Polarización y miedo

Por Máximo Luppino. El dirigente peronista describe el complejo panorama electoral encabezado por candidatos diametralmente opuestos.

La campaña política ingresó en la más enlodada de las porquerizas. Se trata de empalidecer la figura de los contrincantes electorales más que de exaltar las virtudes propias y seducir con la verdad y propuestas de gobierno a los expectantes ciudadanos.

Se recurre a sembrar miedo en el opositor como un fuerte factor para sumar voluntades hacia su propio sector. Nada más paralizante y lúgubre que la desconfianza que proviene del miedo. Sus consecuencias son peligrosas para una sociedad que necesita confraternizar sus esfuerzos para edificar una Nación poderosa con un pueblo feliz.

La tan mentada polarización crece exponencialmente tras cada declaración y gesto violento que apreciamos en los medios masivos de difusión. Afamados periodistas, artistas y comunicadores sociales ingresaron resueltamente a esta sombría puja electoral. Casi todas las cadenas comunicacionales han tomado partido en forma resuelta y en algunos casos con irreverente alevosía. Olvidando que la fracción triunfante en las próximas elecciones generales va a necesitar de la republicana activa colaboración del sector que resulte relegado en las urnas.

¿Mauricio o Alberto, el ingeniero del Newman o el abogado profesor de la universidad pública?

¿Las multinacionales dueñas del mercado especulador o las PyMEs de emprendimientos familiares que desean crecer con su nacional impronta?

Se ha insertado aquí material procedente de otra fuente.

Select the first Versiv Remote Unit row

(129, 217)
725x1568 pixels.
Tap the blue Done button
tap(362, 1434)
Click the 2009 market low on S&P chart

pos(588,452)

Figuras opuestas en casi todo, Mauricio y Alberto también alimentan la grieta con sus lineamientos internacionales. Macri simpatiza con Bolsonaro, mientras Alberto visitó a Lula en la cárcel de Brasil.

Mientras Mauricio le rinde pleitesía a Donald Trump, Alberto fue a Uruguay para reunirse con Mujica, a quien nombra como maestro.

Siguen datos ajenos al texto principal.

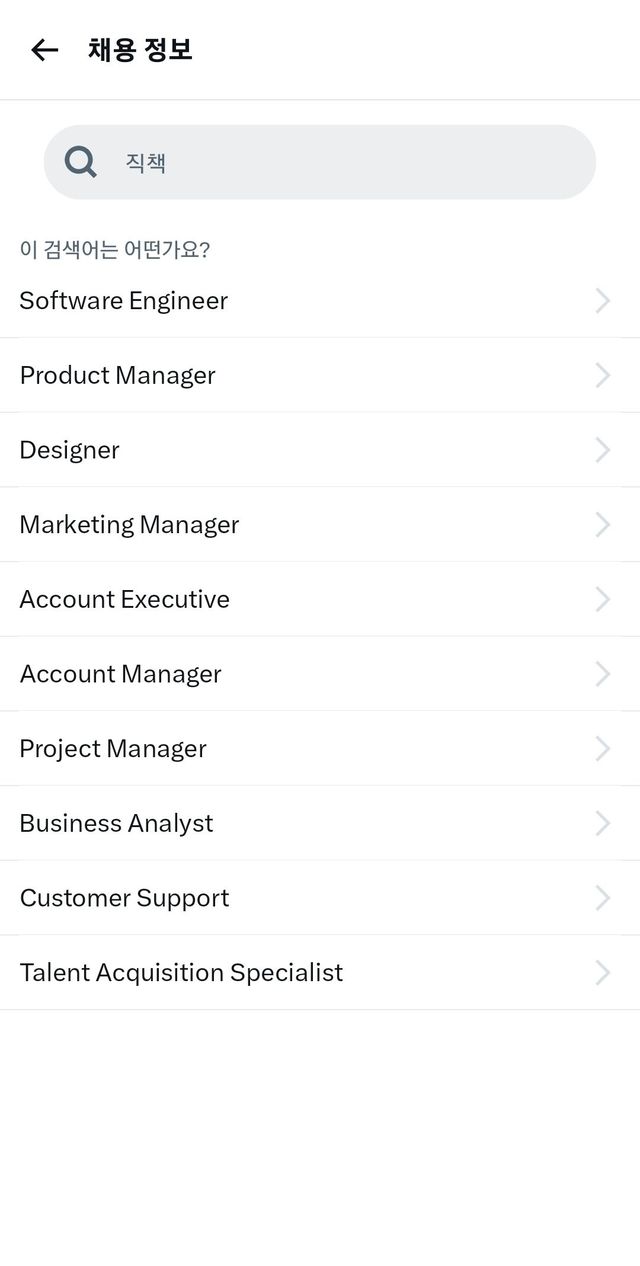This screenshot has height=1266, width=640.
Task: Tap the back arrow icon
Action: coord(44,50)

Nuestra soberanía política quedó estrujada por los designios arbitrarios del FMI que parece financiar la campaña de Cambiemos “sosteniendo” un dólar en irreal relación cambiaria. Tanto Hacienda como el Banco Central de la República Argentina solicitan directivas directas al FMI para dar cualquier paso financiero.

La moneda verde está siendo encapsulada artificialmente por millones de pesos que se dilapidan con tal de mostrar solvencia y que la imagen de Macri se muestre ante el electorado como “serio y responsable”.

¿Qué pasará con la cotización del dólar cuando el pulmotor financiero sea retirado? ¿Cuál será su nuevo e inevitable valor? Claro que esto sacudirá violentamente la endeble economía nacional.

La política se atavió con ropa de combate. Elisa Carrió, “una pacifista en tanqueta”, dispara munición pesada sobre sus blancos predilectos sin fijarse en los “daños colaterales” que ocasiona. Los exabruptos de hoy dinamitarán los acuerdos del mañana.

Miedo a lo que pueda venir hace repensar el voto de los indecisos, que si bien son minoría podrían volcar definitivamente la elección hacia un lado u otro.

De todas maneras, creemos que no llegaremos a un balotaje. Las consecuencias de esta extrema polarización potencian el “voto útil” acelerando las definiciones concretas en la primera vuelta electoral. ¡El horno no está para bollos!…

La mesura brilla por su ausencia, el electorado está hipersensible a lo que sucede. El menor número de errores no forzados cuenta en un grado superlativo.

Un gran número de ciudadanos ya eligió y no siempre lo manifiesta en las encuestas.

Reina en la patria un clima de “cosa juzgada”. Como si el rumbo nacional ya estuviera determinado por el gran soberano.